When a recovering heart patient contemplates life after surgery, the prospects may seem bleak. Herman Slotoroff, a 70-year-old retired accountant from Somers, NY, however, saw opportunity on the horizon. Told by his doctors that exercise and a good diet were essential to his recovery from a heart bypass operation, he took them at their word. The result, 10 years later, is an ongoing program, the By-Pass-Open tennis tournament, that through his efforts has contributed more than $200,000 to the American Heart Association for heart research. It also has promoted the cause of exercise and a healthy diet for hundreds of recovering heart patients.

Although he had never organized a public event before, Mr.
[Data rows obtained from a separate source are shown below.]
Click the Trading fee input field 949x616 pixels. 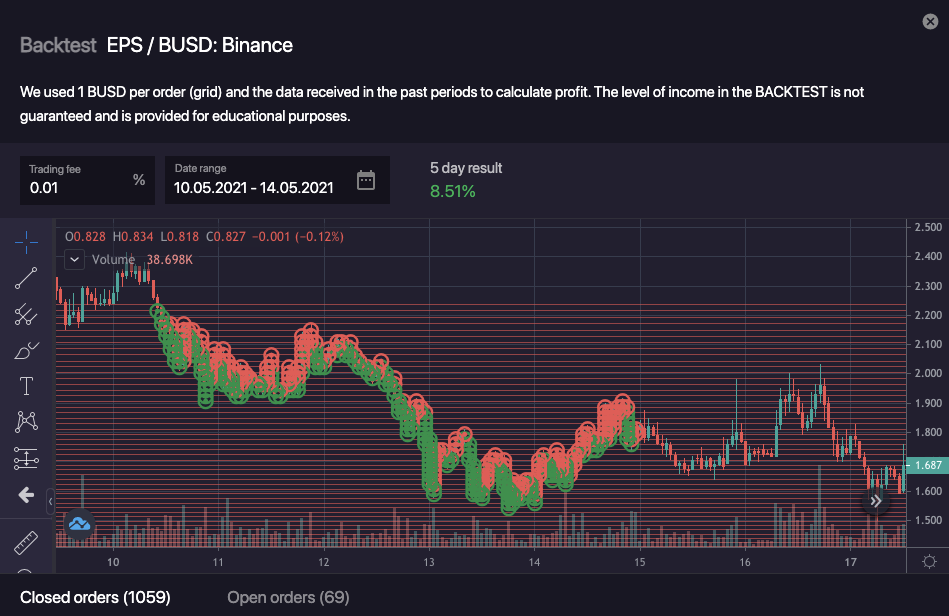(x=78, y=187)
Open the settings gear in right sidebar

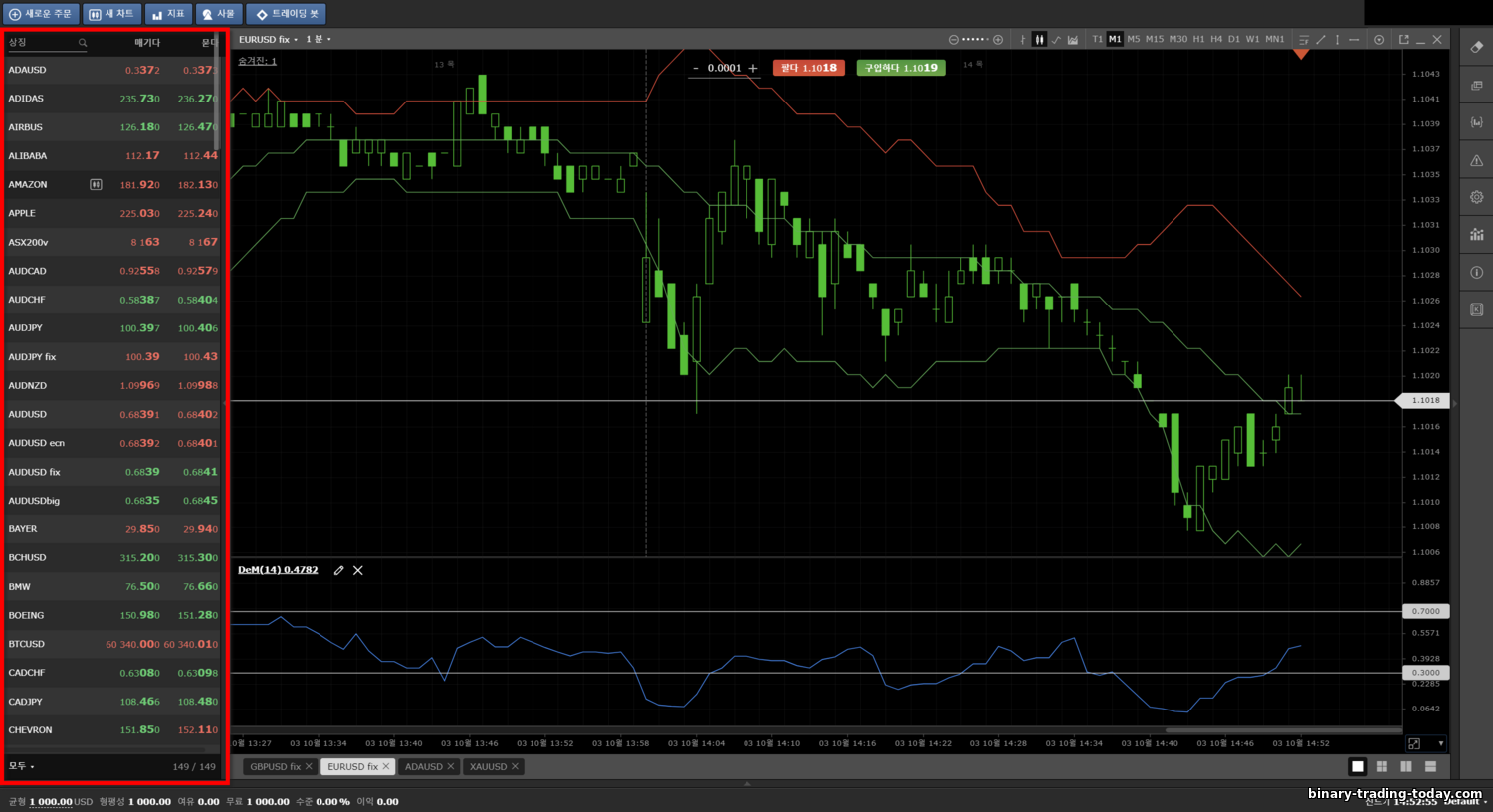point(1477,197)
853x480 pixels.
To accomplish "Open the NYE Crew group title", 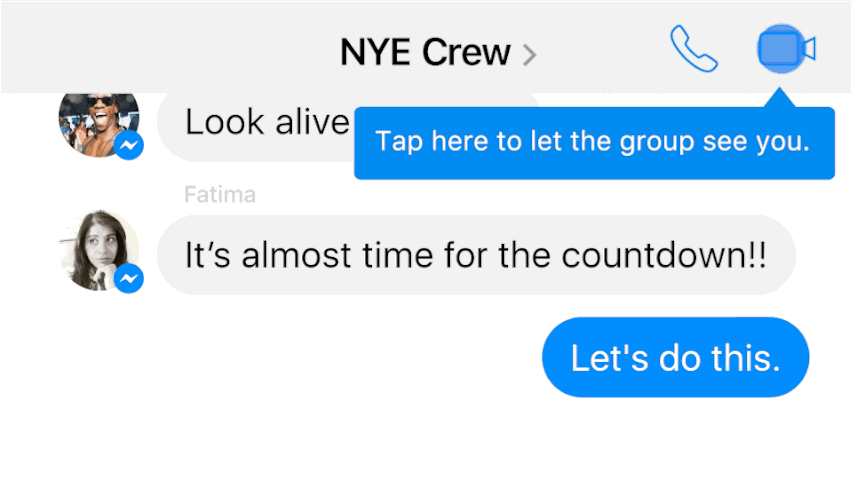I will [425, 52].
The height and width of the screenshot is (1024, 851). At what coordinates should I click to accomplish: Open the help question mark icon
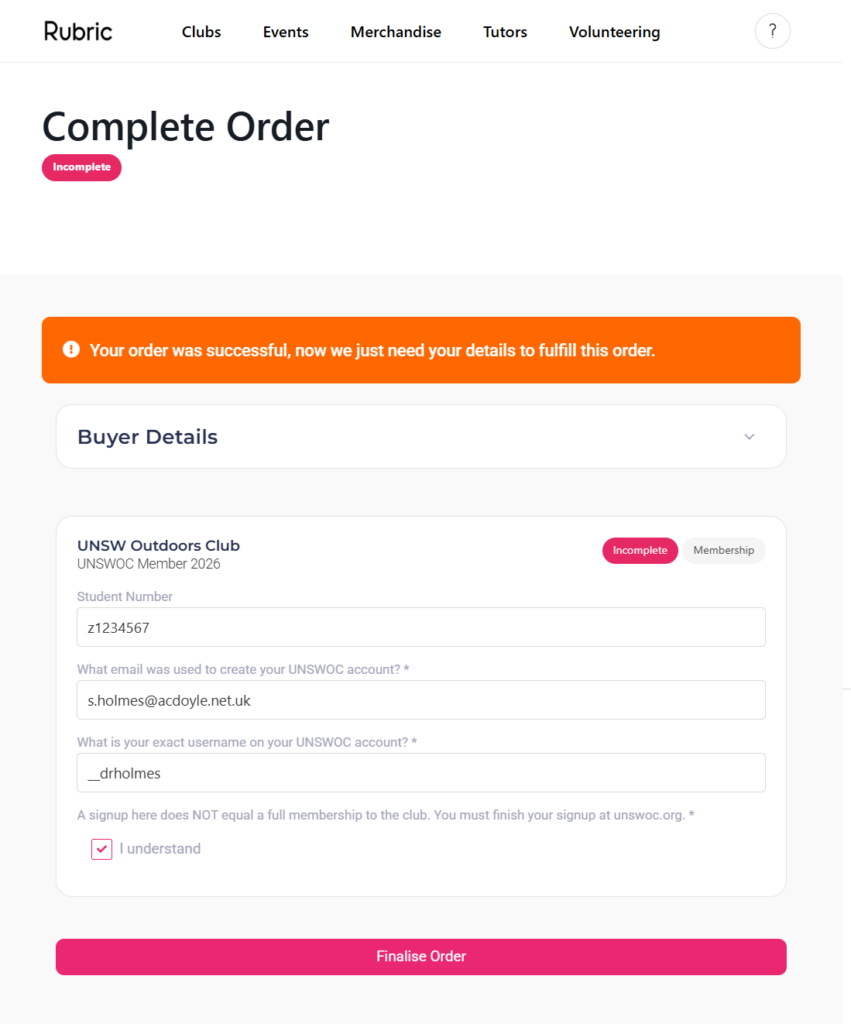pyautogui.click(x=772, y=32)
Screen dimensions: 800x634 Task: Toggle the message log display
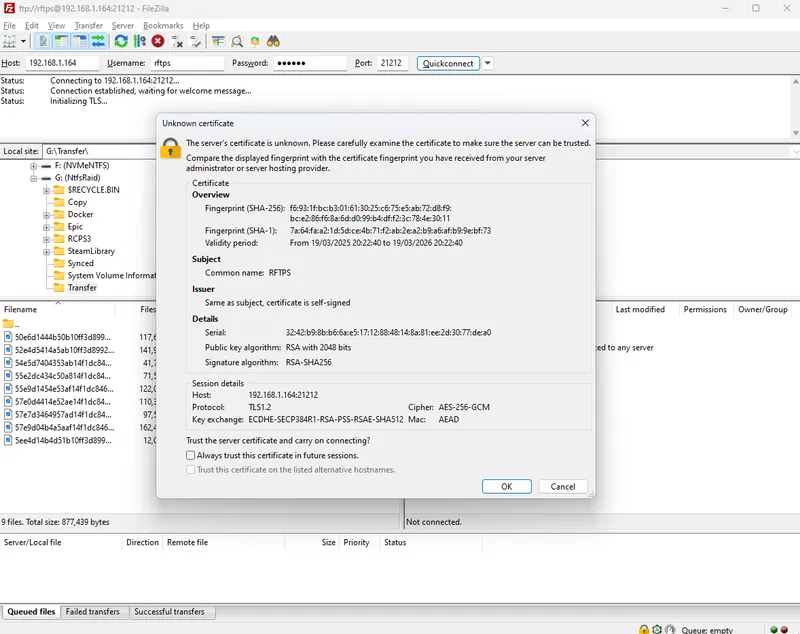point(41,41)
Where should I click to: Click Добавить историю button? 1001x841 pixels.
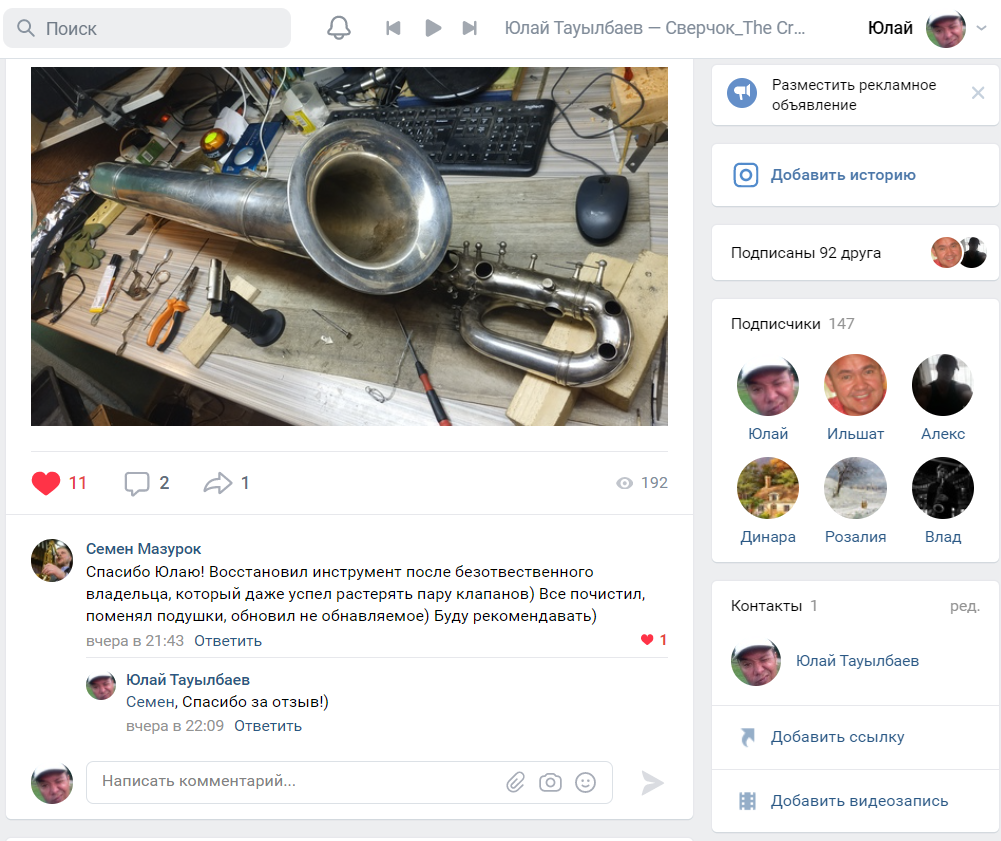[x=842, y=175]

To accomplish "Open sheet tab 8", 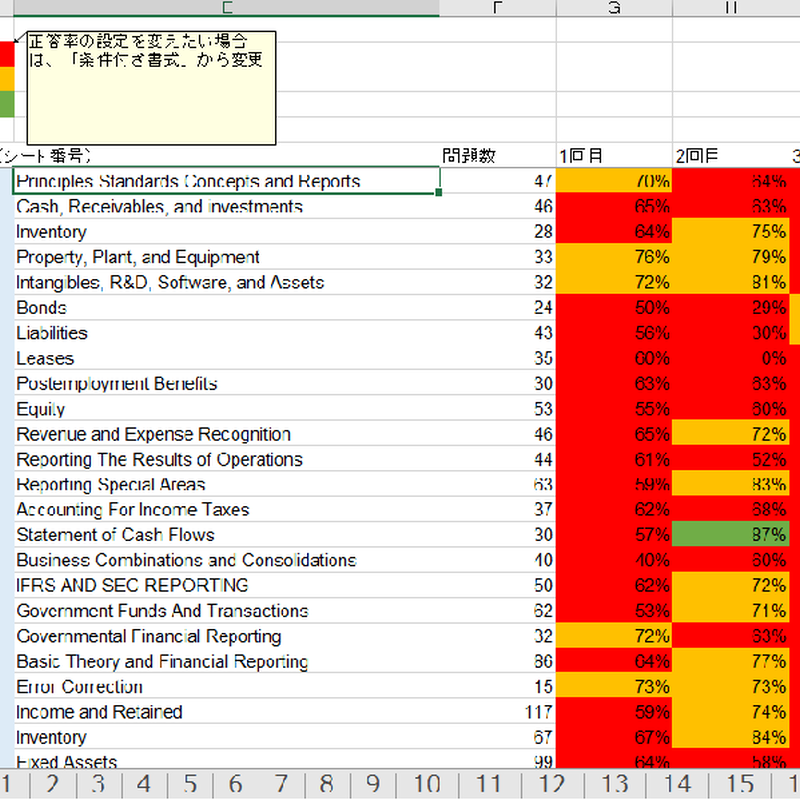I will pos(326,784).
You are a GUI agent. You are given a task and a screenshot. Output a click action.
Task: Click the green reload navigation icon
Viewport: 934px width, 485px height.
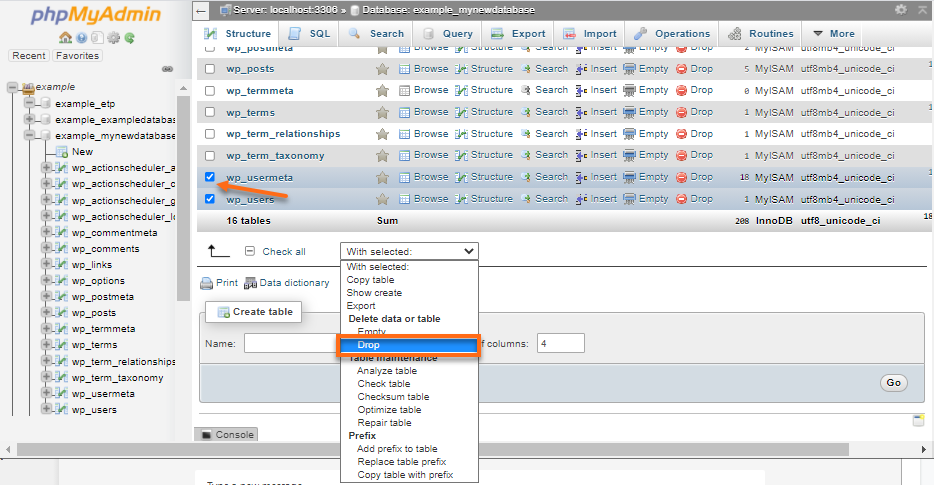[x=129, y=38]
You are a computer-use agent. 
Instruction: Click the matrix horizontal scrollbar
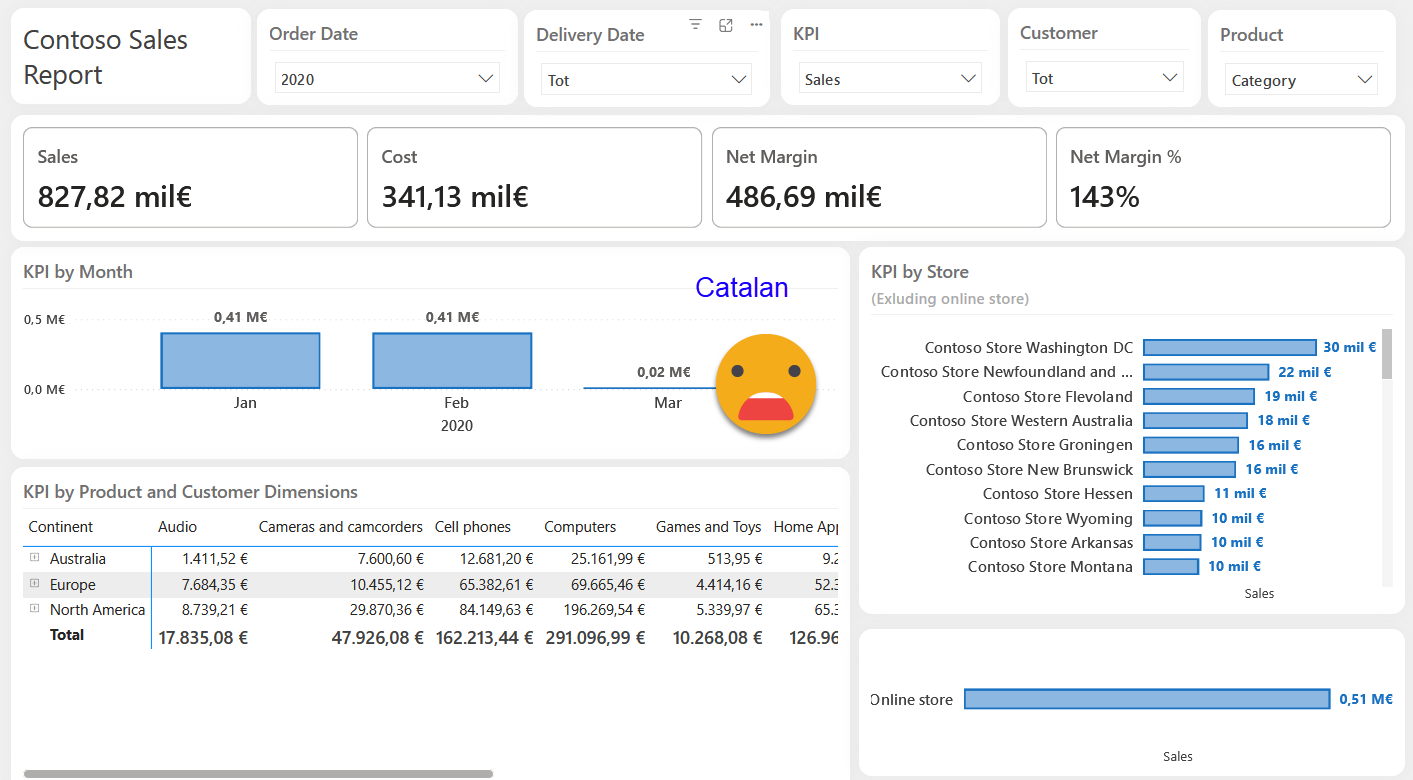coord(258,773)
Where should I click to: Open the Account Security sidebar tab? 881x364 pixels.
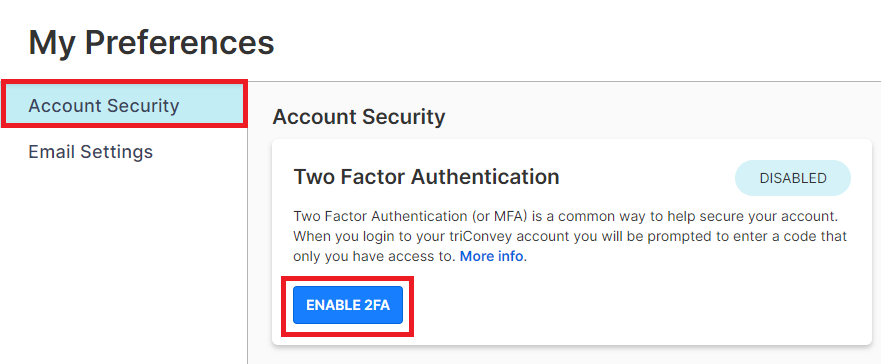click(124, 105)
Slotoroff, an avid tennis player before his operation, created the By-Pass-Open in 1993. He incorporated the Open as a nonprofit organization, convinced a nearby tennis club to donate its facilities on an off day, and then personally undertook all the myriad tasks needed to make the tournament a reality. Recruiting recovering heart patients as players, through referrals and through suggestions offered by the many doctors he solicited, his first day-long tournament set the pattern for a day-long tournament that has taken place every year since then. The program has not only won funding for heart research through entry fees and sponsorships, but has promoted the cause of a healthy diet through the printed material he has made available at the tournament, and through the low-fat pre-event and post-tournament luncheon.

As his program has grown, Mr. Slotoroff has won commendations for his efforts including a book on exemplary nonprofit concepts, CPR For Nonprofits, and attracted players from all over the country including such luminaries as former New York City Mayor David Dinkens and CNN financial commentator, Myron Kandel. The program he created is a unique effort and one will continues to grow annually.